Records from a data collection:
══════════
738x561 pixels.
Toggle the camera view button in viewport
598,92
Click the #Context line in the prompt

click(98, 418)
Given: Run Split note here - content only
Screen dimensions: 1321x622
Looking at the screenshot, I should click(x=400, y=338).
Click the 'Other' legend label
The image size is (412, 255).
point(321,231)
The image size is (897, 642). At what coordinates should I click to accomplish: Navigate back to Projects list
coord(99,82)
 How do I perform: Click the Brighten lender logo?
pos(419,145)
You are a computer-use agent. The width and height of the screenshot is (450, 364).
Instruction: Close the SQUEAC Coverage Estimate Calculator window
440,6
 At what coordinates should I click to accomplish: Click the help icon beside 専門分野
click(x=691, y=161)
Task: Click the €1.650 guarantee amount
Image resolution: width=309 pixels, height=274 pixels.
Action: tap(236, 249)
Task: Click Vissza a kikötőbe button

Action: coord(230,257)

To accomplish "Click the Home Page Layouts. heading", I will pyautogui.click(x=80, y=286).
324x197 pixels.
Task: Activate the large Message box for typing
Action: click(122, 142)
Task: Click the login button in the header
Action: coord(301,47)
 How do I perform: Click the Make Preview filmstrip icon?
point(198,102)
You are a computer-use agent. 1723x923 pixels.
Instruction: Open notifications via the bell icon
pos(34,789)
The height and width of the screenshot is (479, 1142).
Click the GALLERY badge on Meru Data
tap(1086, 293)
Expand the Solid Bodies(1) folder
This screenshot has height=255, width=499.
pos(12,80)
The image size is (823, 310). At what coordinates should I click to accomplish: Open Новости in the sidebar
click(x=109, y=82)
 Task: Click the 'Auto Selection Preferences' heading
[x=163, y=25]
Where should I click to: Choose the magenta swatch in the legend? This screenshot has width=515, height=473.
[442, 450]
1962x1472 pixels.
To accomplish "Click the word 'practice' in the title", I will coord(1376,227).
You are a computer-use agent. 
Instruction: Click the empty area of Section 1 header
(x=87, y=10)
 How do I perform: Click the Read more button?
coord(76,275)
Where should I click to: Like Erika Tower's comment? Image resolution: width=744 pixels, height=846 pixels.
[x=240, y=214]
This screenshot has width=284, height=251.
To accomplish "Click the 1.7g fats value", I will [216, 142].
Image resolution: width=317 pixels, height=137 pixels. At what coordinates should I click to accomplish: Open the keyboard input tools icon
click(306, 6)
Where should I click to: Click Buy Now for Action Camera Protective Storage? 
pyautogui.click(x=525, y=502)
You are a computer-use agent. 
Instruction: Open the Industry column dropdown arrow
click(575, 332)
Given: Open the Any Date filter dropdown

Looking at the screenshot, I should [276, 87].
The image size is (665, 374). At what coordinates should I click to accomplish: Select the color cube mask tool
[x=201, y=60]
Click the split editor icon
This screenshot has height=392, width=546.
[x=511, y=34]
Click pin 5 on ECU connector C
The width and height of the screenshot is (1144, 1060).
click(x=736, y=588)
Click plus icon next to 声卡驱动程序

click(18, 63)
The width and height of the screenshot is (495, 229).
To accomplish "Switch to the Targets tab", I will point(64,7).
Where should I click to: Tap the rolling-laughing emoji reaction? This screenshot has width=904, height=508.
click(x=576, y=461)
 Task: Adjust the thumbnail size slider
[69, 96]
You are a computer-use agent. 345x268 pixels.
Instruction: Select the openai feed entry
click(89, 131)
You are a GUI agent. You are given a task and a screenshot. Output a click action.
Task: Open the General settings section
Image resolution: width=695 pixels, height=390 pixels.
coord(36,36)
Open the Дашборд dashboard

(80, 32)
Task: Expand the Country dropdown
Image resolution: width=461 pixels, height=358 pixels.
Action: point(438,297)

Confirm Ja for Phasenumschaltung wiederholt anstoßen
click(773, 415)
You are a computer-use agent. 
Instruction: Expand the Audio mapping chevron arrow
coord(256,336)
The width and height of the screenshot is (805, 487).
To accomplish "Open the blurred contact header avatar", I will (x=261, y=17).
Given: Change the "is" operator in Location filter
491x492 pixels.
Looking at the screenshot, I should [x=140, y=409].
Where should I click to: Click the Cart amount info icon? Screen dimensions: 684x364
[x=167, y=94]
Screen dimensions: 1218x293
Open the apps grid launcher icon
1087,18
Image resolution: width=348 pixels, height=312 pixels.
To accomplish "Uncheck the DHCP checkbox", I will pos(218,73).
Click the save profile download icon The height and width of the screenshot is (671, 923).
══════════
→ **Requirement**
Reproduce all entries. Keep them exact.

→ **Output**
738x561 pixels.
Toggle the camera view button in viewport
598,92
Click the #Context line in the prompt

click(98, 418)
Given: Run Split note here - content only
Screen dimensions: 1321x622
Looking at the screenshot, I should click(x=400, y=338).
Click the 'Other' legend label
The image size is (412, 255).
point(321,231)
The image size is (897, 642). At what coordinates should I click to accomplish: Navigate back to Projects list
coord(99,82)
 How do I perform: Click the Brighten lender logo?
pos(419,145)
You are a computer-use agent. The width and height of the screenshot is (450, 364).
Instruction: Close the SQUEAC Coverage Estimate Calculator window
440,6
 At what coordinates should I click to accomplish: Click the help icon beside 専門分野
click(x=691, y=161)
Task: Click the €1.650 guarantee amount
Image resolution: width=309 pixels, height=274 pixels.
Action: tap(236, 249)
Task: Click Vissza a kikötőbe button

Action: coord(230,257)

To accomplish "Click the Home Page Layouts. heading", I will pyautogui.click(x=80, y=286).
324x197 pixels.
Task: Activate the large Message box for typing
Action: click(122, 142)
Task: Click the login button in the header
Action: coord(301,47)
 How do I perform: Click the Make Preview filmstrip icon?
point(198,102)
You are a computer-use agent. 1723x923 pixels.
Instruction: Open notifications via the bell icon
pos(34,789)
The height and width of the screenshot is (479, 1142).
Click the GALLERY badge on Meru Data
tap(1086, 293)
Expand the Solid Bodies(1) folder
This screenshot has height=255, width=499.
pos(12,80)
The image size is (823, 310). At what coordinates should I click to accomplish: Open Новости in the sidebar
click(x=109, y=82)
 Task: Click the 'Auto Selection Preferences' heading
[x=163, y=25]
Where should I click to: Choose the magenta swatch in the legend? This screenshot has width=515, height=473.
[442, 450]
1962x1472 pixels.
To accomplish "Click the word 'practice' in the title", I will coord(1376,227).
You are a computer-use agent. 
Instruction: Click the empty area of Section 1 header
(x=87, y=10)
 How do I perform: Click the Read more button?
coord(76,275)
Where should I click to: Like Erika Tower's comment? Image resolution: width=744 pixels, height=846 pixels.
[x=240, y=214]
This screenshot has width=284, height=251.
To accomplish "Click the 1.7g fats value", I will [216, 142].
Image resolution: width=317 pixels, height=137 pixels. At what coordinates should I click to accomplish: Open the keyboard input tools icon
click(306, 6)
Where should I click to: Click Buy Now for Action Camera Protective Storage? 
pyautogui.click(x=525, y=502)
You are a computer-use agent. 
Instruction: Open the Industry column dropdown arrow
click(575, 332)
Given: Open the Any Date filter dropdown

Looking at the screenshot, I should [276, 87].
The image size is (665, 374). At what coordinates should I click to accomplish: Select the color cube mask tool
[x=201, y=60]
Click the split editor icon
This screenshot has height=392, width=546.
[x=511, y=34]
Click pin 5 on ECU connector C
The width and height of the screenshot is (1144, 1060).
click(x=736, y=588)
Click plus icon next to 声卡驱动程序

click(18, 63)
The width and height of the screenshot is (495, 229).
To accomplish "Switch to the Targets tab", I will point(64,7).
Where should I click to: Tap the rolling-laughing emoji reaction? This screenshot has width=904, height=508.
click(x=576, y=461)
 Task: Adjust the thumbnail size slider
[69, 96]
You are a computer-use agent. 345x268 pixels.
Instruction: Select the openai feed entry
click(89, 131)
You are a GUI agent. You are given a task and a screenshot. Output a click action.
Task: Open the General settings section
Image resolution: width=695 pixels, height=390 pixels.
coord(36,36)
Open the Дашборд dashboard

(80, 32)
Task: Expand the Country dropdown
Image resolution: width=461 pixels, height=358 pixels.
Action: point(438,297)

Confirm Ja for Phasenumschaltung wiederholt anstoßen
click(773, 415)
You are a computer-use agent. 
Instruction: Expand the Audio mapping chevron arrow
coord(256,336)
The width and height of the screenshot is (805, 487).
To accomplish "Open the blurred contact header avatar", I will (x=261, y=17).
Given: Change the "is" operator in Location filter
491x492 pixels.
Looking at the screenshot, I should [x=140, y=409].
Where should I click to: Click the Cart amount info icon? Screen dimensions: 684x364
[x=167, y=94]
Screen dimensions: 1218x293
Open the apps grid launcher icon
1087,18
Image resolution: width=348 pixels, height=312 pixels.
To accomplish "Uncheck the DHCP checkbox", I will pos(218,73).
Click the save profile download icon The height and width of the screenshot is (671, 923).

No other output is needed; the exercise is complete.